Per evitare una disfatta elettorale preannunciata da tempo e motivata dal globale fallimento dell’ondivago progetto dei Cinquestelle a livello nazionale e locale, il comico fondatore (che tale resta e uomo politico mai è diventato) ha pensato bene di arruolare il Giuseppe Conte nazionale (peraltro pentastellato sin dall’inizio della sua “vocazione” politica), fidando populisticamente nella popolarità indiscussa dell’ex-premier che ha traghettato l’Italia durante le fasi più drammatiche della pandemia. Ma ha fatto i conti (anzi meglio, il Conte) senza l’oste. Perché il Giuseppe nazionale non ci sta a fare da semplice comparsa accalappia-voti e non intende lasciare al suddetto comico fondatore autoproclamatosi Garante lo scettro del comando. Né è d’accordo di mantenere il carattere verticistico e movimentista insieme di quello che ormai è un inservibile carrozzone, puntando invece a trasformarlo in un regolare, efficiente (?) partito politico. Proprio ciò che il Grillo parlante rifiuta, cogliendovi un stravolgimento della sua intuizione originaria da cui il Movimento è nato. Da qui la baruffa degli ultimi giorni.
Purtroppo, questa che ha tutta l’apparenza di una gag del comico Beppe Grillo dei tempi migliori è per il Paese una questione seria e decisiva, perché investe il più ampio gruppo parlamentare nazionale. Da noi, ahimé, le scenette patetiche tra primedonne divengono emergenza politica.

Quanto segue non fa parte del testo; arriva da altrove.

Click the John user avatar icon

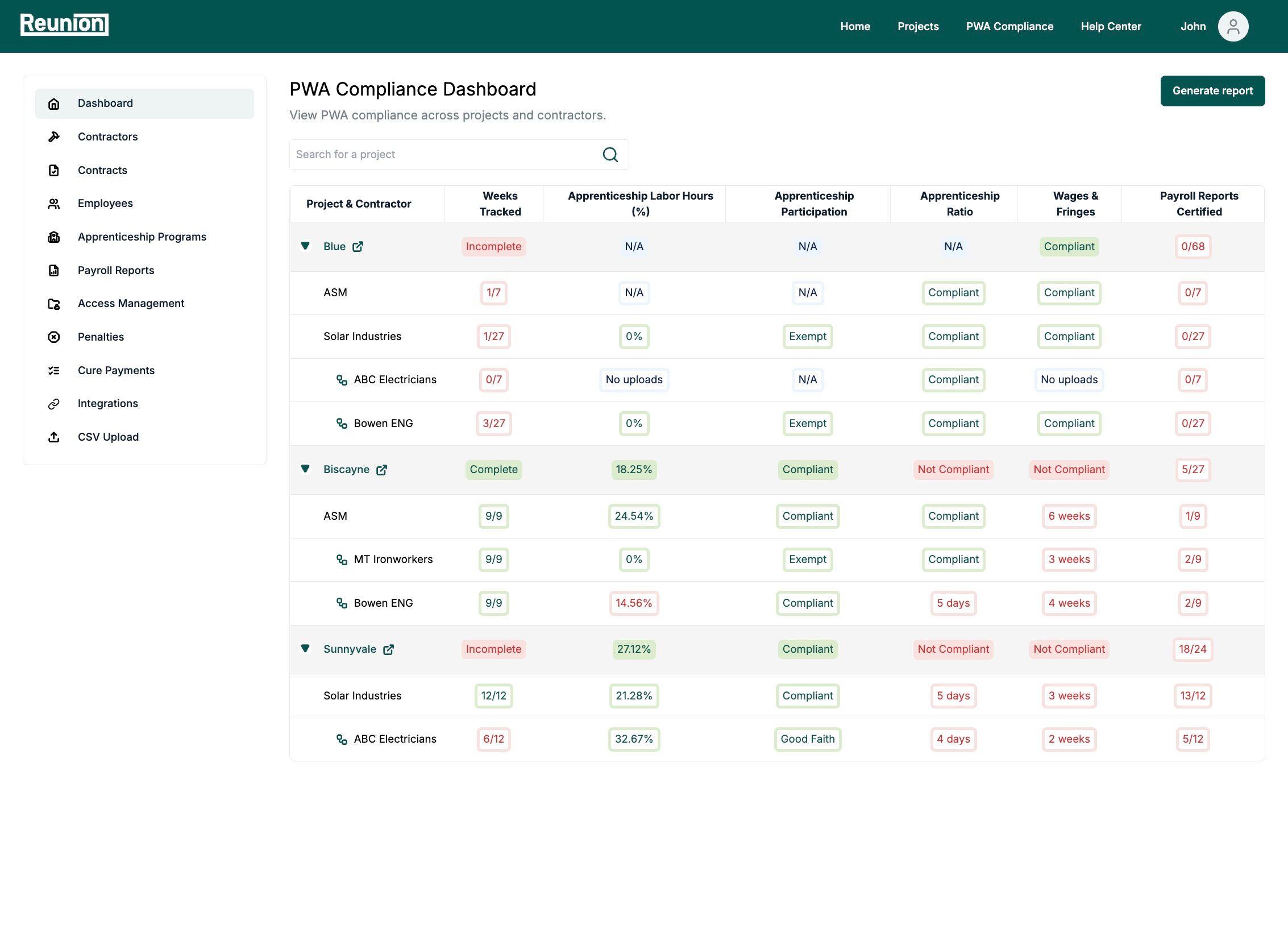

Ma in tutto ciò – al di là del sollievo che alla vigilia dello sfascio del M5S avverte chi ha sempre guardato al Movimento come a un serio pericolo per la nostra democrazia – quel che seriamente preoccupa è l’assoluta passività pacificatrice della sinistra, ormai incagliata alla ruota del suddetto carrozzone pentastellato. Il PD a trazione Letta, dal quale sembrava lecito attendersi un germe di rigenerazione ideale e programmatica, una impostazione cioè volta a recuperare l’appoggio dei circoli di base e non a salvare le poltrone parlamentari, non riesce minimamente a contrapporre allo squallore dei duellanti che si sfidano a singolar tenzone una visione diversa, costruttivamente democratica e non elitaristica della società italiana. Si limita a ripetere il tormentone secondo il quale obiettivo del Partito Democratico è legarsi in modo sempre più stretto al Movimento (a quale settore, poi, di questo ectoplasma?) per non consegnare il Paese alla destra. Senza accorgersi che il Movimento è ormai giunto al canto del cigno. E che le idee di sinistra è la sinistra a doverle fare emergere.